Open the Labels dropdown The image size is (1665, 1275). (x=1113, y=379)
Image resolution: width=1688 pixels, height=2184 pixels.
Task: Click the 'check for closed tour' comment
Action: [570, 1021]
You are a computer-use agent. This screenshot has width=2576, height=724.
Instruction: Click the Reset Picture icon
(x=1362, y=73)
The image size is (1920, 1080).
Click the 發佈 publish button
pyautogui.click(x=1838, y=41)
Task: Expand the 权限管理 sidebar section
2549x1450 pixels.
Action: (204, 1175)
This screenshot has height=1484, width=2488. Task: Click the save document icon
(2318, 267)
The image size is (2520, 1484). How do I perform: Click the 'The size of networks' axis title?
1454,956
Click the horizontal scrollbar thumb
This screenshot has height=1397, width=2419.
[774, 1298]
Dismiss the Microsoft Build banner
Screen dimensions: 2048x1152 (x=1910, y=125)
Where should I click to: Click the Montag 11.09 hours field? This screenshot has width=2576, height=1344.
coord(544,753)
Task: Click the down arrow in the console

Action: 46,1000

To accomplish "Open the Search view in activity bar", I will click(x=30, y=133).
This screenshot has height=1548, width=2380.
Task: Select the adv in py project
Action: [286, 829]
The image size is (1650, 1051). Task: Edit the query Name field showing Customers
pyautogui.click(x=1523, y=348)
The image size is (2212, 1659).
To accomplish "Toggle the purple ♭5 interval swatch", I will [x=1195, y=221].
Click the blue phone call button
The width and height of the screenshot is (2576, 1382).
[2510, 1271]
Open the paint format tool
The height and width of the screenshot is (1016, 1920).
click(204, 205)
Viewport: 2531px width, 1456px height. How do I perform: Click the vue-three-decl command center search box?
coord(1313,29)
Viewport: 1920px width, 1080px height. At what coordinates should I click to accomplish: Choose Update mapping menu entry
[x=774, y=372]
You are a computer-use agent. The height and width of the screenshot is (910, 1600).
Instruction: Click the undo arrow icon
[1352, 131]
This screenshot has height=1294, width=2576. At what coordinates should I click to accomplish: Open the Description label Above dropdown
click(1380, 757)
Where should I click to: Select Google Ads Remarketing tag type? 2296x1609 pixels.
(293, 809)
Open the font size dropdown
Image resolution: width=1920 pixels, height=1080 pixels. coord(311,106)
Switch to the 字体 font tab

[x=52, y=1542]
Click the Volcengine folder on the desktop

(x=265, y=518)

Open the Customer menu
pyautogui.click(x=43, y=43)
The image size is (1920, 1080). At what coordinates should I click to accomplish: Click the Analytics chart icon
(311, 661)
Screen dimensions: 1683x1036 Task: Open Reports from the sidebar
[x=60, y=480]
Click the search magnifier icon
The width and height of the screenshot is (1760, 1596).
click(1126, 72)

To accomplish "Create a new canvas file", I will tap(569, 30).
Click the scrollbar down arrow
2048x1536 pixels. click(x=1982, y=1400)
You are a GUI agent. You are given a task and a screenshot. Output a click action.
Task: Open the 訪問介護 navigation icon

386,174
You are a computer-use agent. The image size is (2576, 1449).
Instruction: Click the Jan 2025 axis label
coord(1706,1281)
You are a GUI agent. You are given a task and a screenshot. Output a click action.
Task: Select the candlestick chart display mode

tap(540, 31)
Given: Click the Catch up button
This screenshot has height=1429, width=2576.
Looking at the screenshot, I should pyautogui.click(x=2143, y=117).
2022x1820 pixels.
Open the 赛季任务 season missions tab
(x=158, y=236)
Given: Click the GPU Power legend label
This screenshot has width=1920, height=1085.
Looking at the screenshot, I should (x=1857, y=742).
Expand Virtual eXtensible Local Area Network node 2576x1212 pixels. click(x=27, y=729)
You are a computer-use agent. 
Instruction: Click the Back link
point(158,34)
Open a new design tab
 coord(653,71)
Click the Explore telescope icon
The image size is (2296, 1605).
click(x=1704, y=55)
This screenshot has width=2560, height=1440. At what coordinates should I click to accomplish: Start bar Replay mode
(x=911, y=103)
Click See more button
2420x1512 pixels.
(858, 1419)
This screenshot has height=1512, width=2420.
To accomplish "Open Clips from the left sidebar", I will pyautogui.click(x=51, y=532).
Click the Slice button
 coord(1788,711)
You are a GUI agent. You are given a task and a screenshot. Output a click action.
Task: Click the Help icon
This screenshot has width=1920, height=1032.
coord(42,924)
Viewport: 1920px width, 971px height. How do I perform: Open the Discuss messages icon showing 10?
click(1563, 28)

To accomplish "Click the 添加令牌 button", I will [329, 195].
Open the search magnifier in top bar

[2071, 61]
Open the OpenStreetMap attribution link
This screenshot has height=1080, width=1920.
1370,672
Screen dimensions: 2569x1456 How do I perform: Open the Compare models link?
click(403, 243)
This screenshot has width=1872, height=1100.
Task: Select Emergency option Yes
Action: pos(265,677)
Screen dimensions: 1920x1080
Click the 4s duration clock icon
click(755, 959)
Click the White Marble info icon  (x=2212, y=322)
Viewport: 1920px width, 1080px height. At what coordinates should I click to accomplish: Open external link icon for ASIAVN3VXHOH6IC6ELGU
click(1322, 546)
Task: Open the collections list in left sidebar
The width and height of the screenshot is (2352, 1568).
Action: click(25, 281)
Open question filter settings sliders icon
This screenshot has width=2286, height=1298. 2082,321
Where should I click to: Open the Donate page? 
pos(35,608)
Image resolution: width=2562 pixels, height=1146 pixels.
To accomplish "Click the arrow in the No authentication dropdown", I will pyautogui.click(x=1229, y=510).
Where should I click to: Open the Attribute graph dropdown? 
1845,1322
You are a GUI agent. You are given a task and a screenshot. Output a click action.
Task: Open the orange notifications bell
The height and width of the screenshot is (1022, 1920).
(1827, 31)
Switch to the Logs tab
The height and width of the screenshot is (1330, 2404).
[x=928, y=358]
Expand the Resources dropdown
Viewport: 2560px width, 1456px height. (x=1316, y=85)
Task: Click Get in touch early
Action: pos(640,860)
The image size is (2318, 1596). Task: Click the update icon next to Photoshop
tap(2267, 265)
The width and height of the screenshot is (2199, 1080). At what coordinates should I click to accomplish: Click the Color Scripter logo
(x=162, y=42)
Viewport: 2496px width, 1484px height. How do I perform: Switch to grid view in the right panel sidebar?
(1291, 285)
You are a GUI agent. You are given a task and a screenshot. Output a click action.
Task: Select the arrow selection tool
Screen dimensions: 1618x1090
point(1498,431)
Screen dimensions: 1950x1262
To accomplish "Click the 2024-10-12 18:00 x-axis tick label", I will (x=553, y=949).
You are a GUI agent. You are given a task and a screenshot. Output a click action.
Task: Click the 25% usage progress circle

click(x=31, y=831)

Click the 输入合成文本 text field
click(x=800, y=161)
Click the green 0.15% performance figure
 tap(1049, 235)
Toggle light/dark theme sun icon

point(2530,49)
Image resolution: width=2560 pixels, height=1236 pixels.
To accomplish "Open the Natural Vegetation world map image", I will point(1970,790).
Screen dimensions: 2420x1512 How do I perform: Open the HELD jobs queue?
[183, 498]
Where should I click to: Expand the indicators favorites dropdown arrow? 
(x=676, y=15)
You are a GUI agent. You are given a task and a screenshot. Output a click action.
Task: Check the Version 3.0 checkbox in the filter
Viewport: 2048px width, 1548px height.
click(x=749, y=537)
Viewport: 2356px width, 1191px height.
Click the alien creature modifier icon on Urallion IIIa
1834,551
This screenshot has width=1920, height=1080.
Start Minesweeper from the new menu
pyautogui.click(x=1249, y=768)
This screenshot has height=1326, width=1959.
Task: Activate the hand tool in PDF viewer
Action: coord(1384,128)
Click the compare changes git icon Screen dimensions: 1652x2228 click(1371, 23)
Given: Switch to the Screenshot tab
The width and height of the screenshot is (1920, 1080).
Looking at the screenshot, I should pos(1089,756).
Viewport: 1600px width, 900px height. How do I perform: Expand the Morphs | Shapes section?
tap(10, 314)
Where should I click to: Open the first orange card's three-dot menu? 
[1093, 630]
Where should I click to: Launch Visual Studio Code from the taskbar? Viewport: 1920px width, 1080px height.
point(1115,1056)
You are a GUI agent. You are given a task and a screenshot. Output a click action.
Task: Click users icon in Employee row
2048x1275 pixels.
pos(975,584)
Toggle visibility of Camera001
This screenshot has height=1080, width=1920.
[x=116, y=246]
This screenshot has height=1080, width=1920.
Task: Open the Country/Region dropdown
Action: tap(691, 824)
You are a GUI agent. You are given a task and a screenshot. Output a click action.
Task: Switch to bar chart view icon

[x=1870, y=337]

——

Task brief:
Pull out all lines from the listing that contain the string "left".

Output of the exercise:
To accomplish "Open Clips from the left sidebar", I will pyautogui.click(x=51, y=532).
Task: Open the collections list in left sidebar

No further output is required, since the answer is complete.